§ **Texto fornecido**:
>>

Ideias sobre a Revisão Normativa das EFPCs _ Flavio Martins Rodri...

Edição 358

Estamos vivendo um formal processo de discussão sobre o aparato normativo incidente sobre a previdência complementar fechada. O recente Decreto 11.543/2023 instituiu um Grupo de Trabalho para elaborar propostas de revisão da regulação desse segmento.
Primeiramente, deve-se apontar que as Leis Complementares 109/2001 e 108/2001 trouxeram muitas inovações, que têm, majoritariamente, mantido boa governança nas entidades de previdência e os planos sólidos. Passados mais de vinte anos, o texto dessas leis permanece atual, em grande medida porque, ao estabelecer princípios e regras de índole mais geral, proporciona expressiva atividade regulatória, que mantém o dinamismo normativo do setor. Ao mesmo tempo, alguns de seus dispositivos ainda estão sendo sedimentados (e de forma positiva) pelos nossos Tribunais Superiores. Em nossa opinião, não seria o caso de uma revisão nessa estrutura superior legal, pois haveria o risco de retrocessos.

<<

§ **Solicitação 1**: No texto sobre a revisão normativa das EFPCs, transcreva palavra por palavra tudo o que vai de "Primeiramente, deve-se apontar" até "risco de retrocessos.".
§ **Solicitação 2**: Segundo o texto sobre a revisão normativa das EFPCs, qual decreto instituiu o Grupo de Trabalho para elaborar propostas de revisão da regulação do segmento?
Os itens que vêm depois são um material à parte do texto.

§ **Trechos de dados**:
>>

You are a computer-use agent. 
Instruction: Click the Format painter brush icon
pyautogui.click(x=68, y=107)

<<
>>

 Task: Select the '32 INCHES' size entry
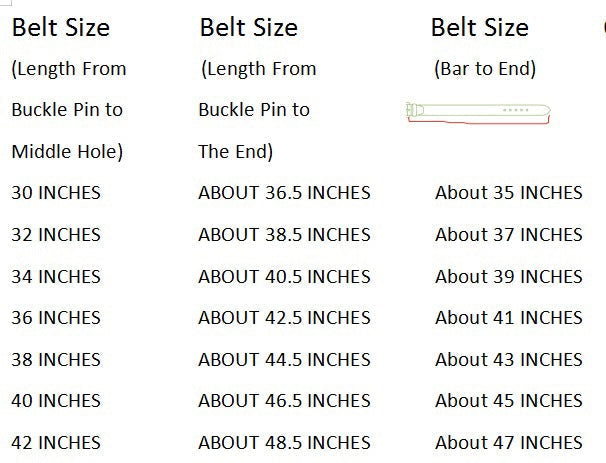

<<

§ **Resultado 1**:
Primeiramente, deve-se apontar que as Leis Complementares 109/2001 e 108/2001 trouxeram muitas inovações, que têm, majoritariamente, mantido boa governança nas entidades de previdência e os planos sólidos. Passados mais de vinte anos, o texto dessas leis permanece atual, em grande medida porque, ao estabelecer princípios e regras de índole mais geral, proporciona expressiva atividade regulatória, que mantém o dinamismo normativo do setor. Ao mesmo tempo, alguns de seus dispositivos ainda estão sendo sedimentados (e de forma positiva) pelos nossos Tribunais Superiores. Em nossa opinião, não seria o caso de uma revisão nessa estrutura superior legal, pois haveria o risco de retrocessos.

§ **Resultado 2**: O Decreto 11.543/2023.